Netherlands wants to wait until 2024 before applying 'anti-tax avoidance' directive

The Netherlands wants to hold off until 2024 before implementing the second plank of the anti-tax avoidance directive (ATAD), which is expected to be the subject of an agreement at the Ecofin Council of 6 December.

Readers may recall that in October, the European Commission proposed amendments to this directive to respond to hybrid mismatch situations between a member state and a third country, having previously dealt only with situations between member states (see EUROPE 11654).

According to the directive, if a hybrid mismatch involves a third country and the payment has its source in the member state, the latter may refuse to deduct it. If the payment has its source in the third country, the member state in question must ask the taxpayer to include this payment in its tax base, unless the third country has already granted the deduction or has asked for this payment to be included. A number of specific different situations have been dealt with, for instance the situation in which a company has its tax residence in a member state or in which its tax base is in a third country.

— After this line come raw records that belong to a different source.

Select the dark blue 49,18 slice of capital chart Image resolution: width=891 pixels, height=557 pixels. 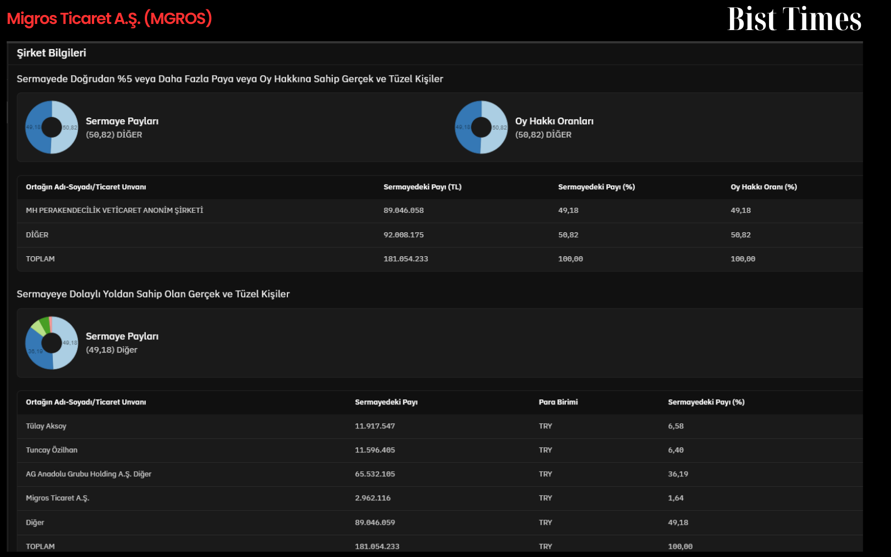[x=33, y=127]
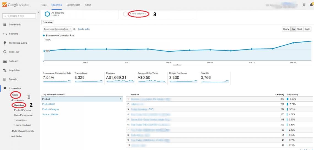
Task: Click the Product SKU link
Action: [48, 104]
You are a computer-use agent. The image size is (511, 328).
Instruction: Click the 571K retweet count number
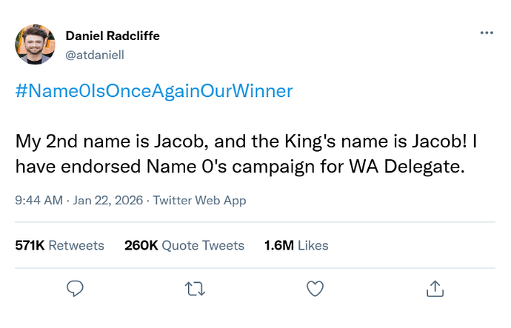pyautogui.click(x=30, y=245)
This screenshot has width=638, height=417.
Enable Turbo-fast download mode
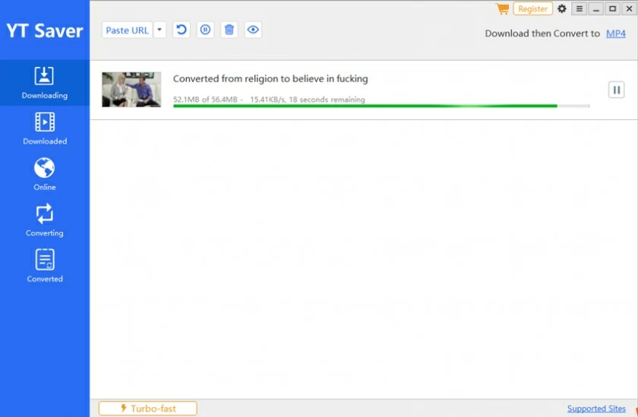pos(148,409)
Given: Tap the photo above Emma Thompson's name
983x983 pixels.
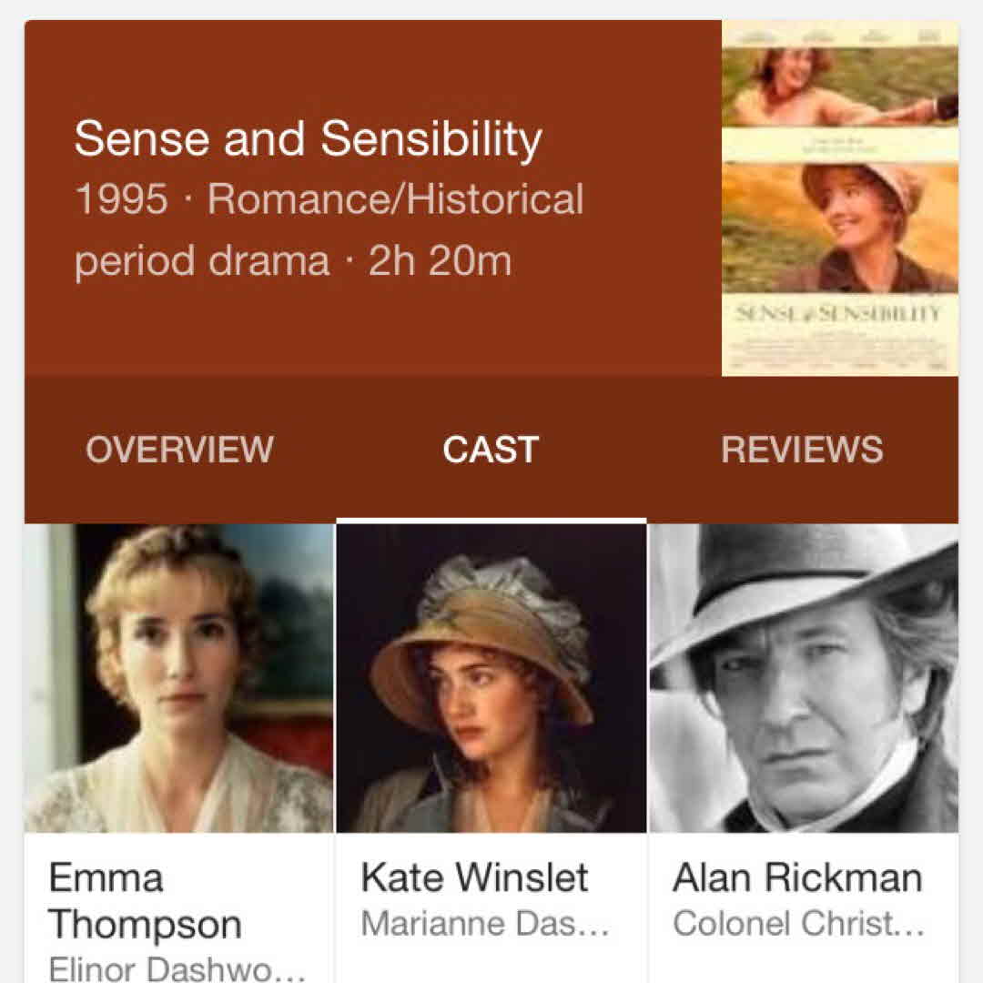Looking at the screenshot, I should 178,678.
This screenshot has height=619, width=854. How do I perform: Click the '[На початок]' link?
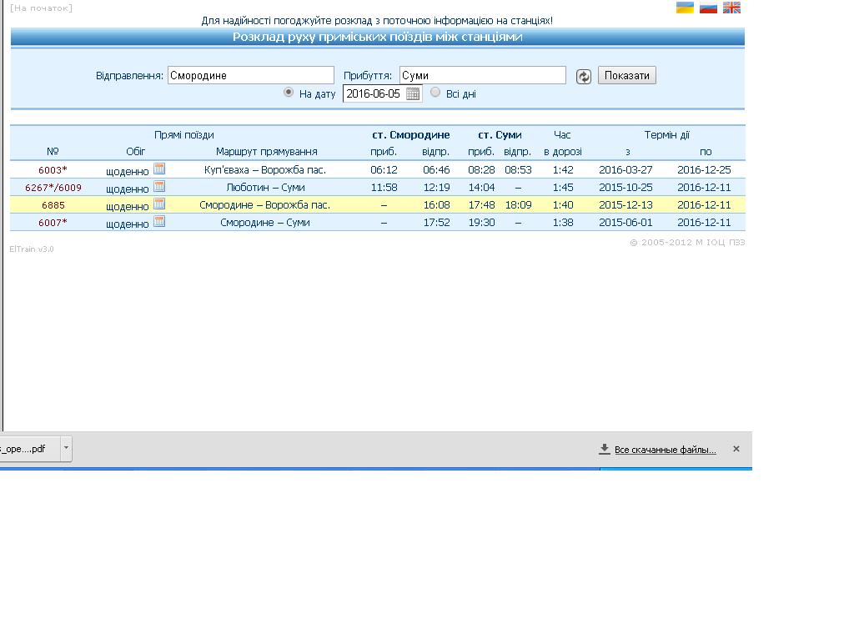(41, 8)
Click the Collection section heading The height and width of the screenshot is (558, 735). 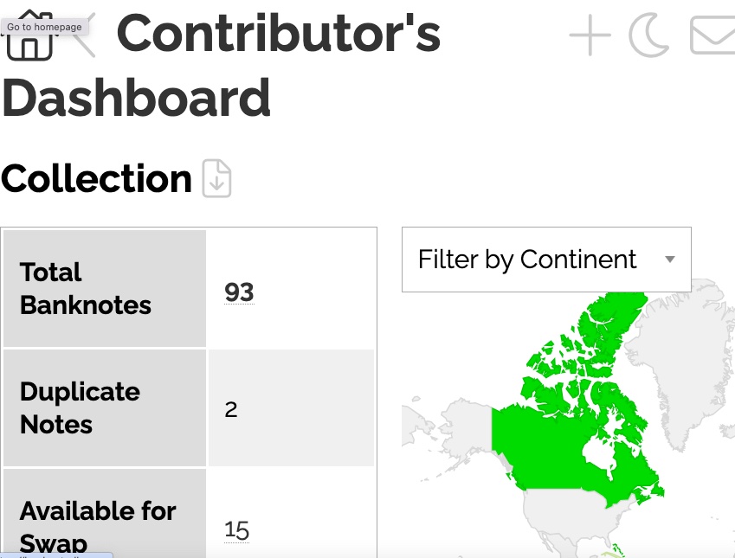point(96,179)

On Tuesday 29 November, German Green MEP Sven Giegold took the matter up with the Dutch finance minister, Jeroen Dijsselbloem, at the Minister's hearing before the committee on economic and monetary affairs. He accused the Dutch politician of wanting to postpone the implementation of the provisions on hybrid mismatches in situations with third countries. The Dutch government wrote to Dutch MEPs to explain that it wants to postpone the implementation of ATAD2 until 1 January 2024. In fact, the Netherlands wants to allow the United States to change a provision of its tax legislation (the 'check the box' rule). The Greens accuse the Dutch government of lining itself up with the position of the American Chamber of Commerce, which wrote to the Dutch Secretary of State warning of the negative effects of these new amendments to the business climate in the Netherlands. "The European Commission fails to appreciate that foreign investment plays an important role in the economies of smaller member states", Wouter Paardekooper, president of AmCham in the Netherlands, went on to explain.

Minister Dijsselbloem defended himself before the committee, pointing out that other countries had also asked for more time to implement certain provisions of the directive. (Original version in French by Élodie Lamer)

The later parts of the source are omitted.